The Software is the Product

Your software is your product. No amount of uploading specs or spreadsheets to the corporate file share or clicking around in some project management web-app will directly result in an improvement to your software product. For your software to improve and grow, change must be delivered. Processes should only be implemented and continued which facilitate changing your software. If a process does not help your team make the software better, eliminate the process.

All Processes Must Facilitate Change

Hopefully your software is made by committing changes in your version control system. If you’re not familiar with version control, this will be one of the first things you’ll want to study because Version Control Systems (VCSs) are now always at the heart of software change. This is the first place where you will want to implement some process for delivering change - your version control system. If you’re working alone, maybe you can simply push changes directly to your main branch and have a third-party service automatically deploy the changes for you. This could be a beautifully simple process that allows you to change and grow your software product. Work towards being able to change the version of your production software with a single command. Perhaps you have a ton of contributors with varying levels of maturity. In this case you will probably need to implement more checks and tests before allowing contributors to commit their changes to your software. Ensuring that your changes land well in production is the heart of your process. If a small change to your software requires a lot of manual steps to test and deploy, your software will stagnate. Optimize for the one-line change. How fast can you ensure that this change doesn’t cause a regression? How fast can you send this one-line change to production?

One way to keep things simple is to keep a single trunk branch as the single source of truth for what constitutes your software. You don’t need more than one branch in one repository, no matter how large your software grows.

Eliminate Detrimental Processes

Do not disincentivize making improvements. If for every improvement to the software I make, I need to take a punch in the face, I’m going to make a lot fewer improvements. This is not a realistic example. But, most software teams, if they think about it, can come up with some costly and annoying process that makes them not want to contribute improvements. Maybe I would need to run a bunch of tests manually or check with someone else to do some manual action, maybe a few emails will need to be sent. Maybe you will have to hand-write some release notes. Maybe you will need to register your change in some clunky, old system that you hate. So, rather than improving the software, you leave it how it is because you detest the processes around changing the software. You need to make changing the software cheap and easy. Eliminate processes that don’t make changing the software easier.

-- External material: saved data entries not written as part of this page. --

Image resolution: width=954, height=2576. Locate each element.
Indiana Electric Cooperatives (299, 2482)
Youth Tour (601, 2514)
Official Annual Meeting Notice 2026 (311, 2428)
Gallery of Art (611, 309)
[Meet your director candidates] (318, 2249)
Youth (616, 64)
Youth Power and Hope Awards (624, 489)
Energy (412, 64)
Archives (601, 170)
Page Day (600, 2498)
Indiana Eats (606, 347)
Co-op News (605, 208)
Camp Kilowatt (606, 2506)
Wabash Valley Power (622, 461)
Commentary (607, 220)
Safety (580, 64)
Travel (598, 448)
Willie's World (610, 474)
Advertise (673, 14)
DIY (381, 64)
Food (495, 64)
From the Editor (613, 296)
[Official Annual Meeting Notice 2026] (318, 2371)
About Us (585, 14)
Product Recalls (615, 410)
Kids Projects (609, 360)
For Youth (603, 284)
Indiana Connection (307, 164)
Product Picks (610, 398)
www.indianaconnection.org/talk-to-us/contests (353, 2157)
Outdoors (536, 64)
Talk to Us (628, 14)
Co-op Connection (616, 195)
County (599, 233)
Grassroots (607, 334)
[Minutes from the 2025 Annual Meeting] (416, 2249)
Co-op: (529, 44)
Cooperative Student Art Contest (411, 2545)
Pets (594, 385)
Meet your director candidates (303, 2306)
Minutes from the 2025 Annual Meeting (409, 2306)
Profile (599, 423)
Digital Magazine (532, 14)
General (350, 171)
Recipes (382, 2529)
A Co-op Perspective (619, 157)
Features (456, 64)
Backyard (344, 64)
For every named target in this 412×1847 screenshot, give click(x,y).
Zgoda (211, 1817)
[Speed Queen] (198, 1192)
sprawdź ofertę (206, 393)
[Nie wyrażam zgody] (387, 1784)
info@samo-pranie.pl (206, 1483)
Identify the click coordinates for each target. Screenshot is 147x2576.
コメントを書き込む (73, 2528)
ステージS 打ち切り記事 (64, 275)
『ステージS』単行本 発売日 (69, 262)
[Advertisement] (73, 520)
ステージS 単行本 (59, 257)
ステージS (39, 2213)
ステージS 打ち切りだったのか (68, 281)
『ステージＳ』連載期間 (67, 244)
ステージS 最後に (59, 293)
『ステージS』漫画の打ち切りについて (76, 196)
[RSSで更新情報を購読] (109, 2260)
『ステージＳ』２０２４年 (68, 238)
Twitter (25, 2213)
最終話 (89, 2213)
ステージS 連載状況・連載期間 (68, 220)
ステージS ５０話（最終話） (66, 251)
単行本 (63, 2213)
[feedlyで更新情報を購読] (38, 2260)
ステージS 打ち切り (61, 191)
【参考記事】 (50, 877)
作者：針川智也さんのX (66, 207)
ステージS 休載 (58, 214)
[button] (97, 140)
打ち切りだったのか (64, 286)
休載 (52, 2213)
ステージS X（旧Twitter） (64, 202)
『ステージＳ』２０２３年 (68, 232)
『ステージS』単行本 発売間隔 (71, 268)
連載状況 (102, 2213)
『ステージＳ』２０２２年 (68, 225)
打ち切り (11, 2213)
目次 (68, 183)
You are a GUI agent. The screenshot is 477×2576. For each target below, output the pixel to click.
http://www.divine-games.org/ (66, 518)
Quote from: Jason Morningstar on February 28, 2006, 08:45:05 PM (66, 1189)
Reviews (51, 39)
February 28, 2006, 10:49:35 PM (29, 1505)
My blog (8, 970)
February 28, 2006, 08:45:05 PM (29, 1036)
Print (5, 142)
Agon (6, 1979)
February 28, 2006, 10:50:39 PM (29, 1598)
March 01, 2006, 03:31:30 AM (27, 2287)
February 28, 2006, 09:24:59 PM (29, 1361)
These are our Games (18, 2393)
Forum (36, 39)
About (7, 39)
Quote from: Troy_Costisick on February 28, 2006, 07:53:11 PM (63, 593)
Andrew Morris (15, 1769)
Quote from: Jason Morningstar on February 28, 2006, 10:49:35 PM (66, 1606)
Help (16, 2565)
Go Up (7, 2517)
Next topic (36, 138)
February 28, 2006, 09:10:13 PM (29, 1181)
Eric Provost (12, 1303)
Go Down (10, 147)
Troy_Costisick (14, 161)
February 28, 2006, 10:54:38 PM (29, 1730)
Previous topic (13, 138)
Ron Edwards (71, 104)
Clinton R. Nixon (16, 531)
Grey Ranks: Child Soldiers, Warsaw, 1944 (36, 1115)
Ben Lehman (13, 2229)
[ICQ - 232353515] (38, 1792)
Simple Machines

But, We Have to Punch Ourselves in the Face

I know. In your organization, they have this medieval torture device where people have to be put on the rack for 30 minutes for any improvement they want to make to the software. You may not have any choice in that. You may have to submit to the torture, at least in the short term. But, this book is about what you can control and how you can adapt to your organization’s context. Don’t impose torture on your own team that you are not forced to impose on them. Eliminate drudgery and toil so your team has more time for inspired productivity.